THE PROBLEM:
Starting at the line with "You are a GUI", copy each line through the last one below exactly as written, without any pictures.
┌─ PROVIDED INFORMATION
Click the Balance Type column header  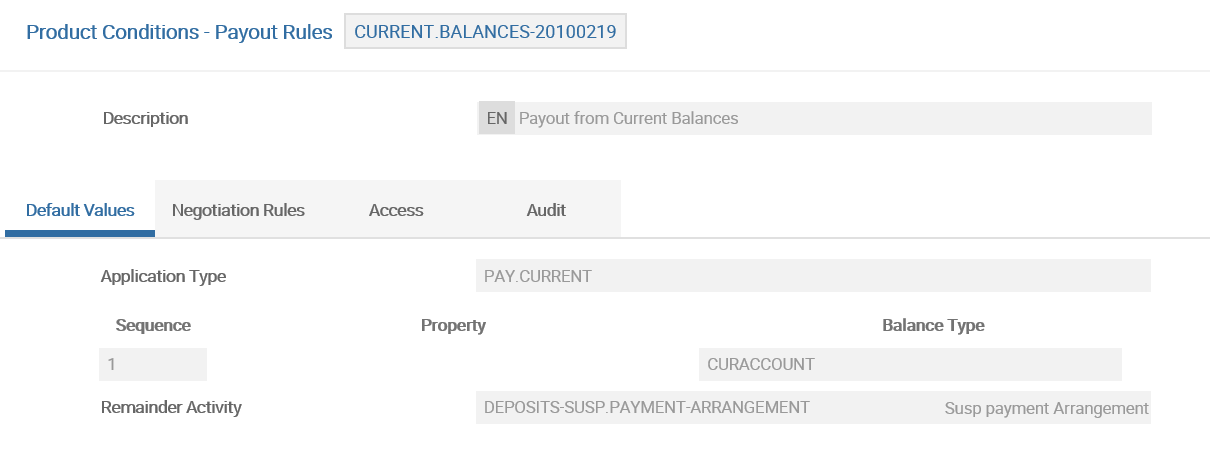click(x=932, y=325)
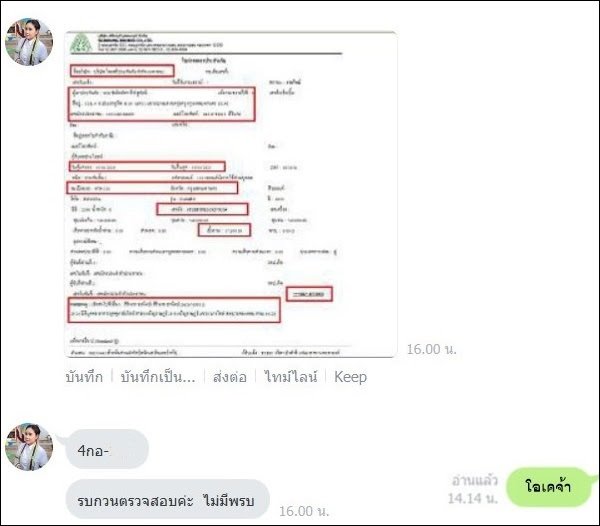
Task: Click the red-boxed first line at the document's top left
Action: tap(122, 71)
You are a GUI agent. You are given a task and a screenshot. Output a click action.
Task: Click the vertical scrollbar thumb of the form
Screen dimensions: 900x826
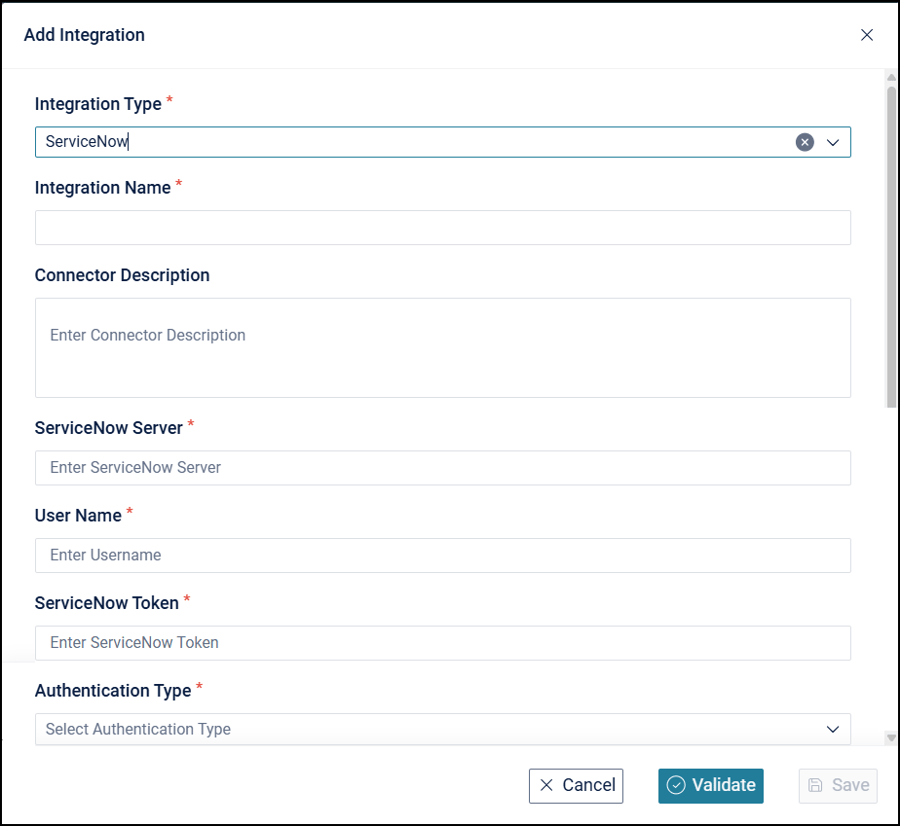(x=891, y=247)

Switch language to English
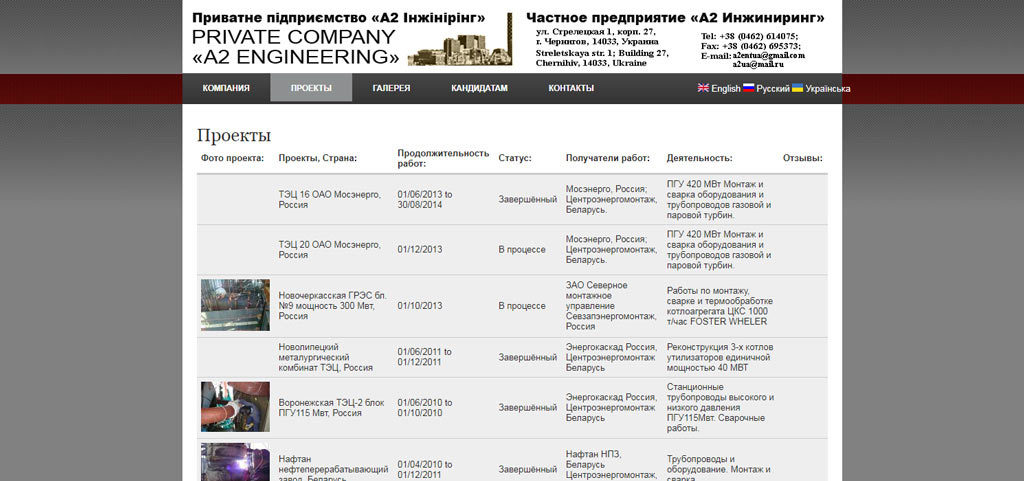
└─
OUTPUT OF THE EXERCISE:
You are a GUI agent. You are given a task and a screenshot. Output a click action.
Task: Click the vertical scrollbar thumb of the form
Screen dimensions: 900x826
(x=891, y=247)

Switch language to English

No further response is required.